Asha Kasliwal reflects on 25 years of the FSRH
Date: 26 Mar 2018
FSRH President, Dr Asha Kasliwal reflects on FSRH's history and its future direction.
It is an enormous privilege to lead the largest professional membership body working in sexual and reproductive health. I am delighted we have reached this important milestone of our 25th anniversary.
When I chose to move into the field of SRH from obstetrics and gynaecology, many people advised me against it – it was seen as low status with few jobs. But I could see how important it was – and is – from my experience of treating women. In so many ways it demonstrates what the future of healthcare should be – community based services built around the patient, with a focus on prevention not just treatment. I am delighted that the Faculty is playing an increasingly important role in highlighting the importance of access to contraception and SRH for all.
I would like to pay tribute to our members past and present who have made the FSRH what it is – it is your clinical expertise, knowledge, time and support that makes us effective and increasingly listened. Below I briefly reflect on our past, present and look to the future. Please share your stories of the Faculty with us.
The Faculty was established on 26 March 1993. However the foundations date back to 1974, when approximately 1000 family planning clinics that were run by the Family Planning Association were handed over to the NHS to be managed by the Local Area Health Authority Public Health departments. Sounds familiar! This left no medical body to represent doctors working in this field that could facilitate sharing of good practice and the development of standards, guidelines and training. The RCOG established a Joint Committee on Contraception (JCC) in partnership with the Royal College of General Practitioners (RCGP), which took over the FPA's training role. In 1974, the National Association of Family Planning Doctors (NAFPD) was formed to represent doctors working in the field and disseminate good practice.

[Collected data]

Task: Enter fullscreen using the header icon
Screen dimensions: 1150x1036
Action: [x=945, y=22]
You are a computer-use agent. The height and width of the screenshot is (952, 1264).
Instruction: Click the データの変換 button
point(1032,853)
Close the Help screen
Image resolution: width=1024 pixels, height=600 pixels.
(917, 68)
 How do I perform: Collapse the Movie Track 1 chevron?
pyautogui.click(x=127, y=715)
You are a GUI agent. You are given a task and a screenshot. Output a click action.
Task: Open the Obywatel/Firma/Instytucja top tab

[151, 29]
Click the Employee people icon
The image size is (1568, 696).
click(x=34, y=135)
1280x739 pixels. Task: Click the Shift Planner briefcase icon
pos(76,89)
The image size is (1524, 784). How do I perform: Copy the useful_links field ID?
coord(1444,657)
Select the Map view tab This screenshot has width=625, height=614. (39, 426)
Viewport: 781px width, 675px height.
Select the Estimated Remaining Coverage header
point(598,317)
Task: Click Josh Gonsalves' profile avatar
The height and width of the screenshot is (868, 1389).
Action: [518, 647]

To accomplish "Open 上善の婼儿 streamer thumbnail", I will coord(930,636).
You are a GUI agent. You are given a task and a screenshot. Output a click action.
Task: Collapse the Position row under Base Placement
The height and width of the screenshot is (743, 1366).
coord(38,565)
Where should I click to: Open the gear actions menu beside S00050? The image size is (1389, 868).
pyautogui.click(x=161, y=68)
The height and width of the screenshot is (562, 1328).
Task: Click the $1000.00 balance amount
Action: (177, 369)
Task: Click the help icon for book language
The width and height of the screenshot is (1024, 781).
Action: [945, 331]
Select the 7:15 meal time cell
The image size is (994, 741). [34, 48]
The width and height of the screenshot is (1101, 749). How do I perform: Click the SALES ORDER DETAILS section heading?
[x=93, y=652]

Task set:
a) In the FSRH anniversary piece, on what date was the Faculty established?
b) Summarize the FSRH anniversary piece in two sentences.
c) Quote the stretch of the FSRH anniversary piece from "The Faculty was" through "disseminate good practice.".

Expected outputs:
a) 26 March 1993

b) FSRH President Dr Asha Kasliwal marks the Faculty's 25th anniversary, recalling that she moved into sexual and reproductive health from obstetrics and gynaecology despite being advised against it, and paying tribute to past and present members. She traces the Faculty's foundations to 1974, when family planning clinics were handed over to the NHS and no medical body remained to represent doctors in the field, leading to the Joint Committee on Contraception and the National Association of Family Planning Doctors.

c)
The Faculty was established on 26 March 1993. However the foundations date back to 1974, when approximately 1000 family planning clinics that were run by the Family Planning Association were handed over to the NHS to be managed by the Local Area Health Authority Public Health departments. Sounds familiar! This left no medical body to represent doctors working in this field that could facilitate sharing of good practice and the development of standards, guidelines and training. The RCOG established a Joint Committee on Contraception (JCC) in partnership with the Royal College of General Practitioners (RCGP), which took over the FPA's training role. In 1974, the National Association of Family Planning Doctors (NAFPD) was formed to represent doctors working in the field and disseminate good practice.